I have a question regarding multi signature addresses.

For example, I have just generated a multi signature address using three public keys which requires all three signatures to release the coins. The address for this is: 3BsFPGPTCfjmFpiE3K8M29wuxvq1UjDE8T

Considering that (correct me if I am wrong) there are around 160 possible private keys that can map to one single address, my question is, is it possible that a single private key could map to this multi signature address?

[1714168581]

1714168581

[DannyHamilton]

Considering that (correct me if I am wrong) there are around 160 possible private keys that can map to one single address,

That is NOT correct.  Where did you get that number from?

my question is, is it possible that a single private key could map to this multi signature address?

Addresses that start with 3 are a P2SH address.  This means that you need 2 things to spend the value that is "sent to that address".

1. You need a script that hashes to the value associated with the address

2. You need to supply the necessary data for that script to evaluate successfully.

Note, that there is no requirement for a signature or private key at all unless required by the script that hashes to the value associated with the address.

You have created a multi-sig script and then used the hash value of that script to build the transaction.  Therefore, you know of exactly 1 script that definitely hashes to the value needed.  If anyone else has that script, then they can use it, however they then need to satisfy the requirements of that script if they want to spend the value.  So, if your script requires signatures from more than one private key, then they will need access to more than one private key to use that script.

If they can create a different script that hashes to the same value as your script, then they won't need to satisfy the requirements of your script.
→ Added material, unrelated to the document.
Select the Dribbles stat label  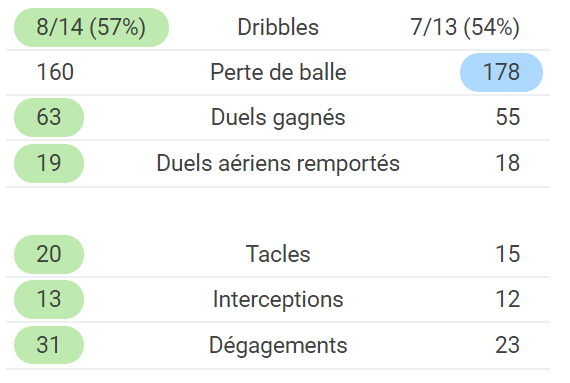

Instead they'll need to satisfy the requirements of THEIR script.  The good news is that any script that they create has on average a 1 in 1,461,501,637,330,902,918,203,684,832,716,283,019,655,932,542,976 chance of hashing to the same value as your script. As such, they could spend the entire rest of the existence of the universe creating and hashing scripts, and they still wouldn't have a reasonable chance of accessing your bitcoins.

[Lauda]

Considering that (correct me if I am wrong) there are around 160 possible private keys that can map to one single address

No. If that were the case, it would take less than a second to bruteforce. The security of P2SH is 160 bits. There are different attack vectors that you could try. If I wanted to generate any collision, then I'd need to do 2^80 work to generate a different script that hashes to the same hash160 value.
An alternative would be: Attempting to grind a different script and get the same hash as your 3 of 3 multisig script ("<big random> <my pubkey> CHECKSIG"), then I could redeem it. This would require 2^159 work.

my question is, is it possible that a single private key could map to this multi signature address?

"When using p2sh, the script is given by the redeemer and then checked against a predetermined hash value."
I suggest reading up on how  P2SH exactly works, as this is the result of a lack of understanding.
Source: Personal knowledge and a discussion with arubi.
Update: Danny beat me to it while I was still writing. I left the post as it adds some other information.

[NytHawk]

That is NOT correct.

So one private key can generate only one public key and that one public key can generate only one address?

[Lauda]

That is NOT correct.

So one private key can generate only one public key and that one public key can generate only one address?

The private key in Wallet Import Format (WIF) as most of us are used to seeing it actually has 3 important parts.

https://en.bitcoin.it/wiki/Wallet_import_format

• (1 byte) A version number.
• (32 bytes) The ECDSA private key.
• (4 bytes) A checksum.

By changing the version number, you can generate different bitcoin addresses (one for an uncompressed public key, and the other for a compressed public key) with the same ECDSA private key.  This will result in a different WIF (both the version number and the checksum will be affected) for that private key though, so when viewed in the typical format it will appear to be a different private key.

You are correct.  There are potentially nearly 2²⁵⁶ public keys, and there can't be more than 2¹⁶⁰ bitcoin addresses.  Therefore, there are likely to be multiple public keys (and therefore multiple private keys) that all result in the same bitcoin address.  Fortunately, there is no known way to find these additional keys that result in the same address.